Bankers say they are also hearing from potential Chinese purchasers: CNIC, a state-backed fund, was reportedly sniffing around India’s Greenko, a renewables group, and consumer group Fosun said late last month that it was planning to “capture the value investing opportunities amid the cycle of asset price downturn”. And private equity funds have a long history of moving in on companies during times of woe.

Meanwhile, share prices have plunged and companies worldwide are struggling to stay afloat. Many government aid programmes are proving hard to navigate and bills are mounting. Even previously strong companies such as Disney, CocaCola and Primark have seen revenues tumble or even disappear. The longer the lockdowns drag, the higher the pressure will mount, especially if the virus returns.

“If I get an offer with a 40 per cent premium over my share price, it’s quite punchy for a board to say: ‘Go away, I won’t even talk to you,’” says one M&A adviser. “In 12 months’ time, the world could be really ugly. If I’m an investor, wouldn’t I rather take the cash today?”

Yet both buyers and sellers have reason to be wary. The S&P 500 is now down roughly 16 per cent from February highs, but it has recovered more than half its initial losses. Selling now could make a board look stupid — or desperate — if share prices continue to rebound. “It is so hard psychologically for a board to sell at a price below their 52-week high which they reached only two months ago,” says Alan Klein of law firm Simpson Thacher. Selling too cheaply, whether the entire company or a discounted stake to an anchor investor, can also open boards up to investor lawsuits.

Buying now is equally risky. The prospects for so many businesses remain so profoundly murky that it is all but impossible to tell whether they are fairly priced. And investors who fear overpaying have plenty of cautionary tales.
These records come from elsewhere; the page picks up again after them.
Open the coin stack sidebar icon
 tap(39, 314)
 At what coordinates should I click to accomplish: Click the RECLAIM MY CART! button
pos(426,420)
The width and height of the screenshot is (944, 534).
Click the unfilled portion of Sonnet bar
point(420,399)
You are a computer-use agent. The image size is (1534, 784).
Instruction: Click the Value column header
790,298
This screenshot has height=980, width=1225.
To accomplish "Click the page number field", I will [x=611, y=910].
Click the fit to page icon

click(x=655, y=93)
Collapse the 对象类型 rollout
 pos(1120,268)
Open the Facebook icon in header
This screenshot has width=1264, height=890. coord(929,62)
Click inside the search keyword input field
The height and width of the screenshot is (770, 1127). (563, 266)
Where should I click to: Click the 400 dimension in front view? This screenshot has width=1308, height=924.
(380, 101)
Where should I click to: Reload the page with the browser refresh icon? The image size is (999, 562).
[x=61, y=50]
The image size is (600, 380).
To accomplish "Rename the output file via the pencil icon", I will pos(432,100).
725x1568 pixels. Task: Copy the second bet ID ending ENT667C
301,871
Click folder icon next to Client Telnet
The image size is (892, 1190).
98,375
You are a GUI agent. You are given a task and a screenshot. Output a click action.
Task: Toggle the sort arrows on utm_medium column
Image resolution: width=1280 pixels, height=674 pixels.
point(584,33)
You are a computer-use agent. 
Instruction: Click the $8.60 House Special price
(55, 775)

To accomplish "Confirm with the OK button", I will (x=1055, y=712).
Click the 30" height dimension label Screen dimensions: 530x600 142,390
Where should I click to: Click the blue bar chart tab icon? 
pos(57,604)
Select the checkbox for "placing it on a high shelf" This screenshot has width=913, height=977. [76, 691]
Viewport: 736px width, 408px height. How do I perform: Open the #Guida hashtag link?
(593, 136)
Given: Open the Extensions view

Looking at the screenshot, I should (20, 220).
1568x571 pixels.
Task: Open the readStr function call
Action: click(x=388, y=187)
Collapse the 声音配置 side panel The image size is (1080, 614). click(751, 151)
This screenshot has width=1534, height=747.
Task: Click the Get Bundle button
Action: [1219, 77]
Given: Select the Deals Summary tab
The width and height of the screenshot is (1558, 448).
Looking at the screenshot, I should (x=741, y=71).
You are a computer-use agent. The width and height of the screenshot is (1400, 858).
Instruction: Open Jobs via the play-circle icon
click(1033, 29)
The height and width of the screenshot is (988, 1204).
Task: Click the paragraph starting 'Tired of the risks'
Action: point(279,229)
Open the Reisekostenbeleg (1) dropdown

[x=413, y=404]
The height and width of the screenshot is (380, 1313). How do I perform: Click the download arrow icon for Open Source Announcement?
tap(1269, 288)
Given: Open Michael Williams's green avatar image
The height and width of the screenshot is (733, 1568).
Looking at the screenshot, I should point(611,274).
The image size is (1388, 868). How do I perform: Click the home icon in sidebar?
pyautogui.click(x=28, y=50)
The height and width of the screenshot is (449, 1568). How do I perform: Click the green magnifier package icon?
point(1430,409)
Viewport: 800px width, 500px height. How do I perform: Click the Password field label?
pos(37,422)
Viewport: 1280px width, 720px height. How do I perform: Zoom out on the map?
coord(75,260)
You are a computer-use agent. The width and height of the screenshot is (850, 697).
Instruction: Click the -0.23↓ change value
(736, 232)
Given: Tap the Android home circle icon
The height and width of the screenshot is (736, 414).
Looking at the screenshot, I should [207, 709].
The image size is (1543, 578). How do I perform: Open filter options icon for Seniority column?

Back in April 2008, TPG’s founders had dreams of replicating the profits they had reaped by rescuing lenders during the 1980s savings and loan crisis. So they led a $7bn bailout of Washington Mutual that initially looked like a great idea. But the buyout firm’s equity investment was wiped out just a few months later, when WaMu was hit by a deposit run. Regulators shut it down and handed its operations to JPMorgan Chase. Similarly, Bank of America thought buying Countrywide Financial in January 2008 for $4bn in stock would give it a chance to become America’s top mortgage lender. By 2014, it had lost at least $50bn on the deal.

Cross-border deals appear particularly risky right now. Protectionist sentiment was already rising before the pandemic hit and the huge share price declines have stoked fears of a fire sale of prized companies and strategic assets. India has introduced measures against Chinese foreign investment, and EU trade commissioner Phil Hogan last week warned the bloc’s trade ministers to toughen their scrutiny of foreign takeovers. Australia has already tightened up its rules and Sweden is looking to do the same.

So is M&A dead? If history is any guide, blockbuster deals are going to become rarer. Refinitiv’s data show that after the financial crisis, dealmaking did not return to 2007 levels until 2015. That was partly because companies had other calls on their cash. “Over the past five years, companies could do everything, dividends, share buybacks and M&A. That is no longer the case,” says Blair Effron of Centerview Partners. “Now it is going to be about capital allocation, do investors like you, and do you have a good record on M&A.”

Smaller deals and sectors less affected by the crisis are likely to rebound first. Back in 2009, pharmaceutical groups were the order of the day. This time, it might well be finance and tech. Two of the few deals to have been announced since the pandemic began to affect the west include an April announcement by SoFi, the SoftBank-backed fintech, that it would pay $1.2bn for Galileo, a payments platform, and Microsoft’s late March purchase of Affirmed Networks.

Tellingly however, Warren Buffett, who made at least $10bn with a series of well-timed investments during the financial crisis, has yet to show his hand.